Numerical solution of a non-linear conservation law applicable to the interior dynamics of partially molten planets

TL;DR

This paper develops a robust numerical scheme to solve a non-linear diffusion equation modeling heat transport in partially molten planets, capturing large entropy gradient variations and applicable to planetary interior dynamics.

Contribution

It introduces a stable finite volume method for non-linear diffusion equations with large dynamic ranges, specifically tailored for planetary magma ocean modeling.

Findings

Successfully captures large entropy gradient variations (~12 orders of magnitude).

Provides a flexible, energy-conserving numerical framework applicable to planetary science.

Enables extended precision calculations for complex non-linear diffusion problems.

Abstract

The energy balance of a partially molten rocky planet can be expressed as a non-linear diffusion equation using mixing length theory to quantify heat transport by both convection and mixing of the melt and solid phases.
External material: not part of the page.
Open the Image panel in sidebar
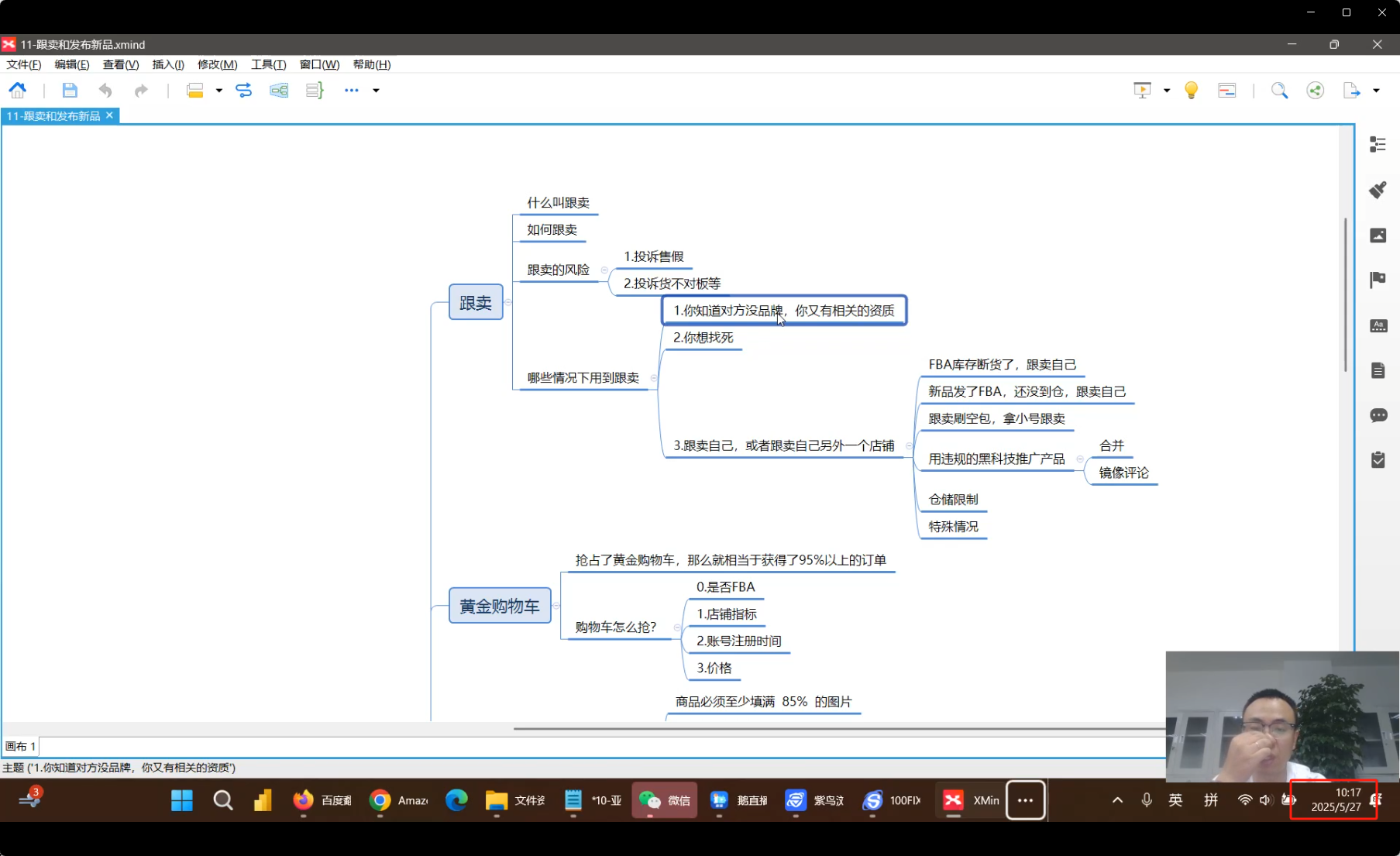The image size is (1400, 856). (1378, 235)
In this formulation the effective or eddy diffusivity depends on the entropy gradient, $\partial S/\partial r$, as well as entropy. First we present a simplified model with semi-analytical solutions, highlighting the large dynamic range of $\partial S/\partial r$, around 12 orders of magnitude, for physically-relevant parameters. It also elucidates the thermal structure of a magma ocean during the earliest stage of crystal formation. This motivates the development of a simple, stable numerical scheme able to capture the large dynamic range of $\partial S/\partial r$ and provide a flexible and robust method for time-integrating the energy equation. We then consider a full model including energy fluxes associated with convection, mixing, gravitational separation, and conduction that all depend on the thermophysical properties of the melt and solid phases. This model is discretised and evolved by applying the finite volume method (FVM), allowing for extended precision calculations and using $\partial S/\partial r$ as the solution variable. The FVM is well-suited to this problem since it is naturally energy conserving, flexible, and intuitive to incorporate arbitrary non-linear fluxes that rely on lookup data. Special attention is given to the numerically challenging scenario in which crystals first form in the centre of a magma ocean. Our computational framework is immediately applicable to modelling high melt fraction phenomena in Earth and planetary science research. Furthermore, it provides a template for solving similar non-linear diffusion equations arising in other disciplines, particularly for non-linear functional forms of the diffusion coefficient.